Bernie Sanders at an interview with the New York Daily News on April 1, 2016 (image via Shaun King).

According to much of the mainstream media, Bernie Sanders’ recent interview with the New York Daily News was an unmitigated disaster. Chris Cillizza wrote that “Sanders struggled.  Often mightily.”  Jonathan Capehart argued that Sanders “seemed surprisingly out of his depth.” David Graham contended that Sanders “couldn’t offer a coherent answer,” Damon Linker said he “bombed big-time,” and the Washington Post Editorial Board complained that he displayed “shocking ignorance on his core issue.”

The problem with this media formulation is twofold.  First, as experts like Dean Baker and Mike Konczal have explained, Sanders grasps the issues discussed in the interview much better than most of his critics do.  With regard to Sanders’ much-maligned comments on breaking up big banks, for example, political economy reporter Zach Carter noted that “[t]he legal landscape Sanders describes is basically correct and not embarrassing to anyone who actually understands it.”
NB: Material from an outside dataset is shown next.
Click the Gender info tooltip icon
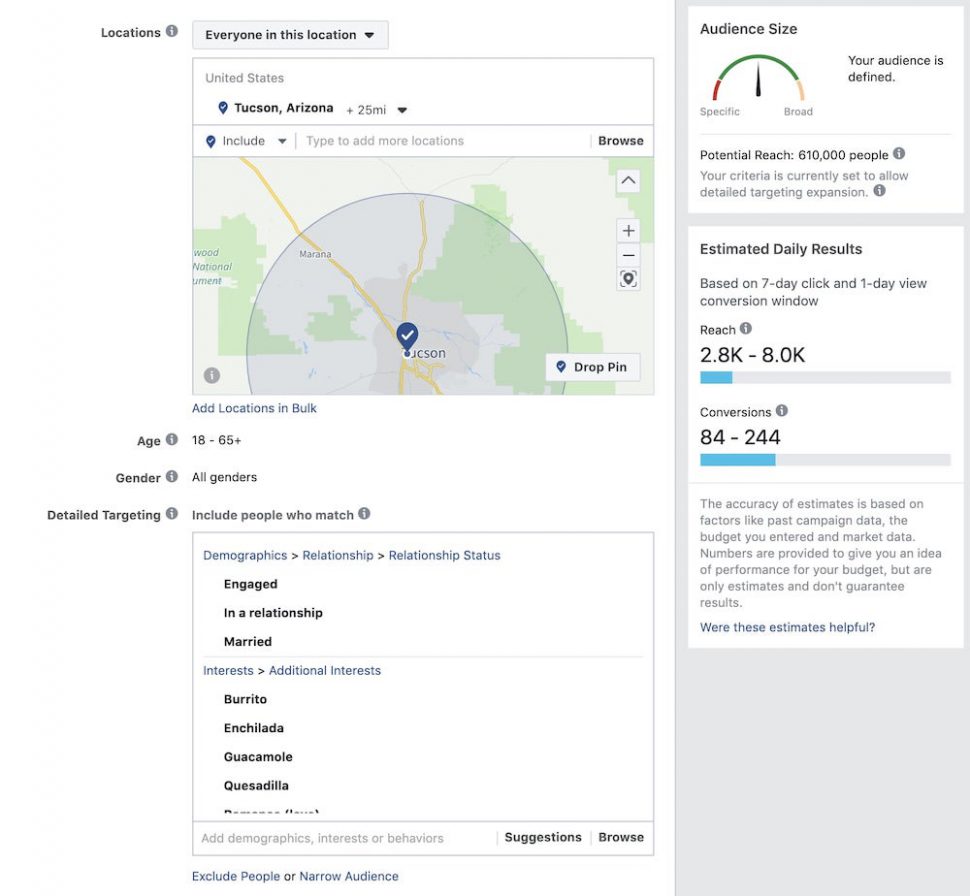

Second, a closer look at the interview reveals a crucial point about the presidency that is often overlooked: a candidate’s values, vision, and record matter a lot more than the specific policy proposals that candidate unveils during campaign season.

That’s true because literally “[t]housands of people work in the West Wing, the East Wing, the Cabinet, and the Executive Office of the President.”  These are the people who actually write the granular policy proposals that come out of the President’s office; it is their job to “carry out the priorities of the…Administration.”

Neither Sanders nor Hillary Clinton, if one of them were to become President, would hash out all the details on the dozens of issues that cross the President’s desk every day.  They’d both have staffs to do that.  What they would do is guide the construction of those details: they’d lay out their goals, outline the broad contours of how to get there, appoint and/or hire staff who share their vision, and exercise final decision-making authority.

Sanders alluded to this point repeatedly during the Daily News interview, explaining what he wanted to do and describing how, when it actually comes time to do it, he’d need to gather more information and consult experts on the specific course of action to take.  He’d rely on the Treasury Secretary and other staff “who know a lot about this” to figure out the best way to break up the banks.  He’d direct his Attorney General to figure out how to aggressively prosecute wrongdoing on Wall Street.  He’d need “paper in front of” him before deciding exactly what Israel’s withdrawal from Palestinian territory should look like.  These statements make a lot of sense and shouldn’t disturb anyone – unless, of course, you worry about who the Treasury Secretary, Attorney General, and/or staff providing his briefing papers might turn out to be.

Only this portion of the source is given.